Umstrukturierungen, betriebsbedingte Kündigungen und Krankheit während der Probezeit hätten dazu geführt, dass er immer wieder arbeitslos wurde. "Das hatte auch Auswirkungen auf mein Privatleben, meine Frau ließ sich scheiden, ich musste mein Haus verkaufen", berichtete der Angeklagte. Psychische und physische Probleme seien hinzugekommen und er habe sich in Behandlung begeben. Mittlerweile habe er wieder eine Beschäftigung, "im Büro einer Schrobenhausener Firma". Zuvor sei er in der Automobilbranche tätig gewesen. Das Geld habe er zurückgezahlt, kurz nachdem die Versicherung ihn anzeigt hatte. Er habe einen Kredit dafür aufgenommen, den er mit einer aufgelösten Lebensversicherung wieder tilgte. "Aber was haben Sie denn mit dem ganzen Geld gemacht? ", wollte Veh wissen. Er habe es zum Leben gebraucht, antwortete der 54-Jährige. "Aber nicht alles davon, ich habe mir keinen Luxus gegönnt. " Nachdem er sein Haus verkauft hatte, investierte er das Geld in Wohnungen und vermietete diese. "Na, dann sind Sie ja eigentlich unbeschadet davongekommen, andere haben nichts zum nagen und zum beißen", kommentierte der Richter.

Ein Polizist sagte im Zeugenstand, dass sich der Schrobenhausener von Anfang an sehr kooperativ und geständig gezeigt habe. Auf dem PC des Angeklagten fanden der Beamte und seine Kollegen sorgfältig angelegte Excel-Dateien. "Das waren die gefälschten Rechnungen", sagte der Polizist. "Es wurde viel Mühe hineingesteckt, damit alles stimmig ist, besonders die Rechnungsnummern. "

Staatsanwalt Thorsten Schalk honorierte, dass der Angeklagte die ganze Verhandlung über sowie bereits bei der polizeilichen Vernehmung geständig war und sich nochmals entschuldigt hat. Auch seine Beweggründe zur Tat dürfe man nicht außer Acht lassen, ebenso wie seine fehlenden Vorstrafen. "Dennoch ist der entstandene Schaden sehr hoch", argumentierte Schalk. Der Staatsanwalt forderte eine zweijährige Bewährungsstrafe.

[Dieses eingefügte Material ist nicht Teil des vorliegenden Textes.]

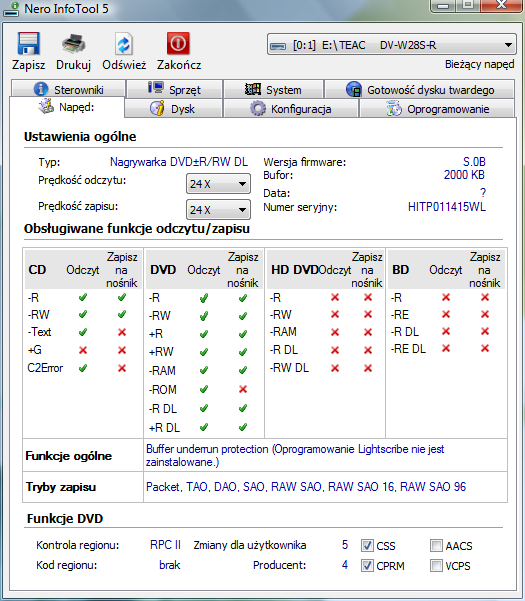This screenshot has width=525, height=601.
Task: Open the Sterowniki tab with info icon
Action: pos(69,89)
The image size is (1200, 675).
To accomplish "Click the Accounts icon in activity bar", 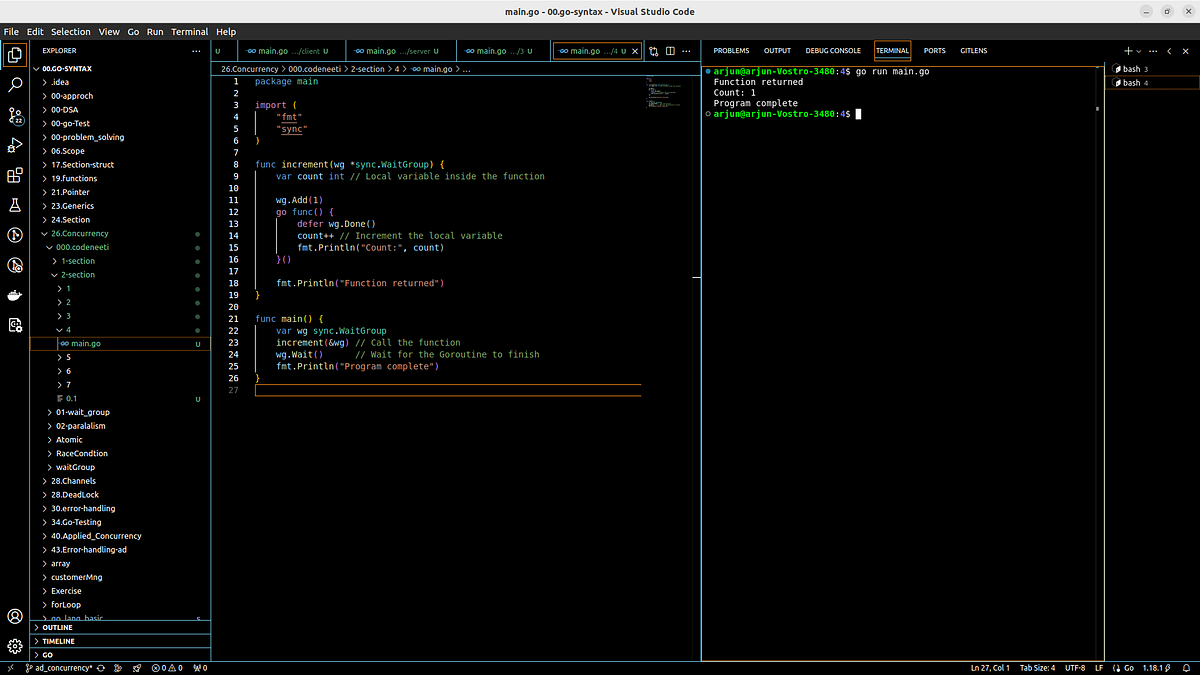I will [x=15, y=616].
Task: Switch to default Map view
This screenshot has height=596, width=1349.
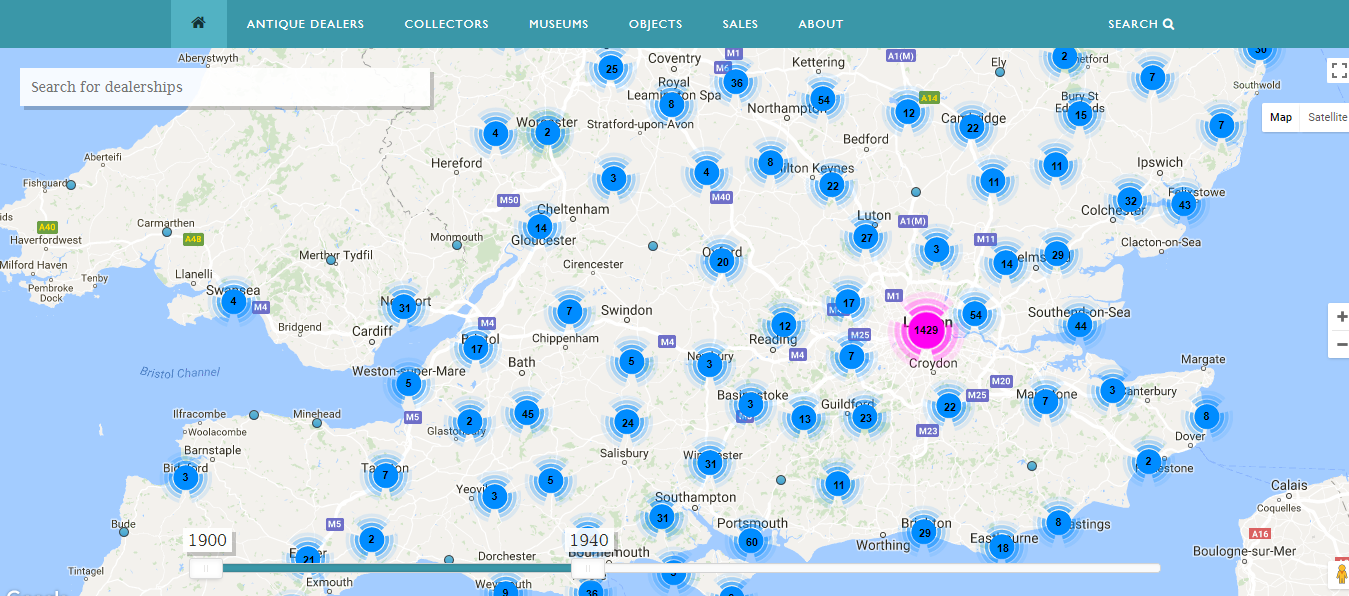Action: click(x=1281, y=117)
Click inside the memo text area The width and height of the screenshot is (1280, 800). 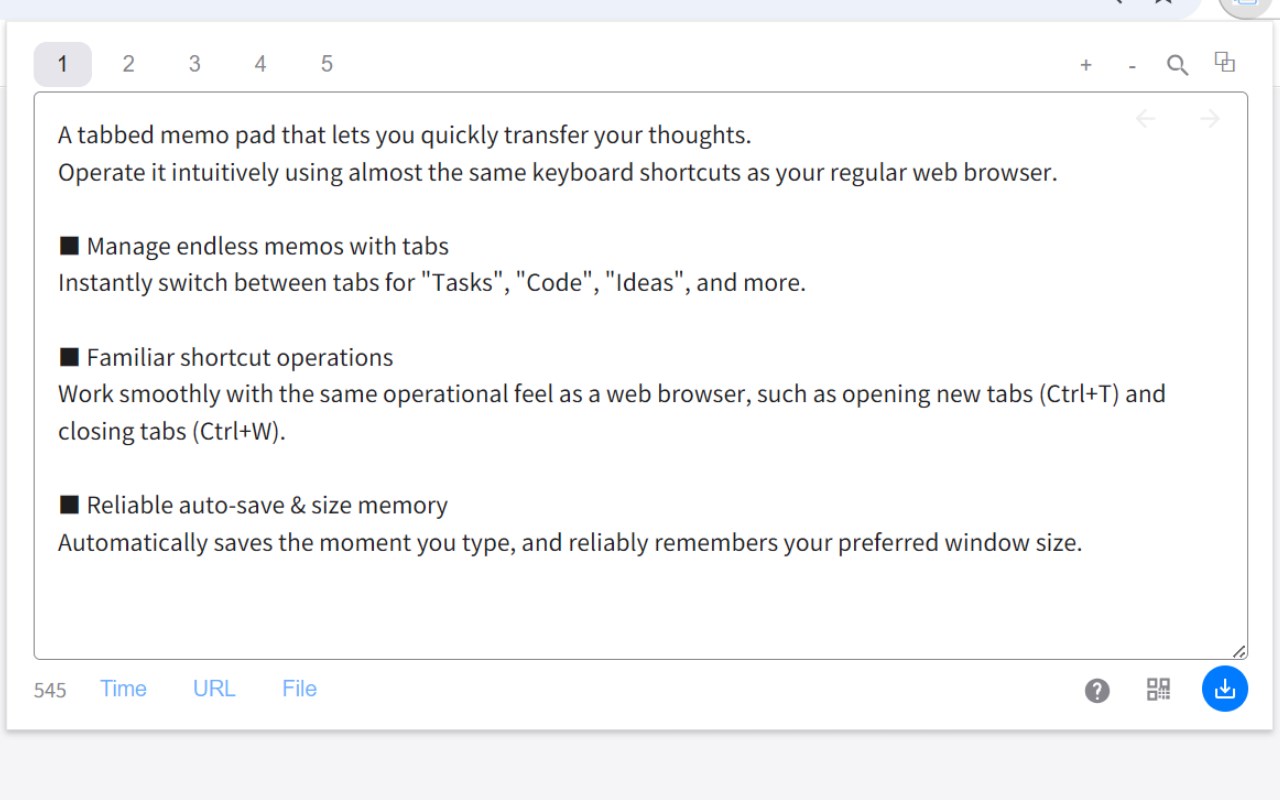pos(640,376)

"Die Ausgangssituation kann sich jeder irgendwie vorstellen", sagte Verteidiger Jörg Gragert. In solch einer Situation könne man auf dumme Gedanken kommen. "Es war eher eine Beschäftigungstherapie gegen die Langeweile des Tages als kriminelle Energie. " Mittlerweile habe er wieder ein stabiles Leben, keine Schulden mehr und wieder eine Arbeit. "Der Schaden ist hoch, aber: Wann haben wir schon eine vollständige Wiedergutmachung dessen hier vor Gericht, und das vorab? ", betonte der Verteidiger. Gragert berief sich auf einen minderschweren Fall und plädierte auf eine achtmonatige Bewährungsstrafe.

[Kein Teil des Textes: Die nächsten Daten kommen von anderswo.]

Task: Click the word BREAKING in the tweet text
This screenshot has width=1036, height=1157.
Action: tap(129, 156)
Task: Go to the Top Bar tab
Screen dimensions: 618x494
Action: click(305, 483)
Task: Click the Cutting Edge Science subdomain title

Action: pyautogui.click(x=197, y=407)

Richter Veh und die beiden Schöffen befanden den 54-Jährigen für schuldig und verhängten eine Bewährungsstrafe von einem Jahr sowie die Zahlung von 3000 Euro an das Kinderheim St. Johannes in Schrobenhausen. "Sie haben sich in einer Phase der Lebenskrise zu einer blödsinnigen Tat hinreißen lassen", sagte der Richter. Der Schrobenhausener sei eigentlich ein "Musterangeklagter", da er voll geständig gewesen und nicht vorbestraft sei sowie den Schaden vor der Gerichtsverhandlung zurückbezahlt habe. All das seien Punkte, die den Fall so ungewöhnlich machten. "Ich hoffe, dass es ein einmaliger Aussetzer war und sie sich wieder in die Reihen der rechtstreuen Bevölkerung eingliedern", gab der Richter dem Mann mit auf den Weg. Das Urteil ist rechtskräftig.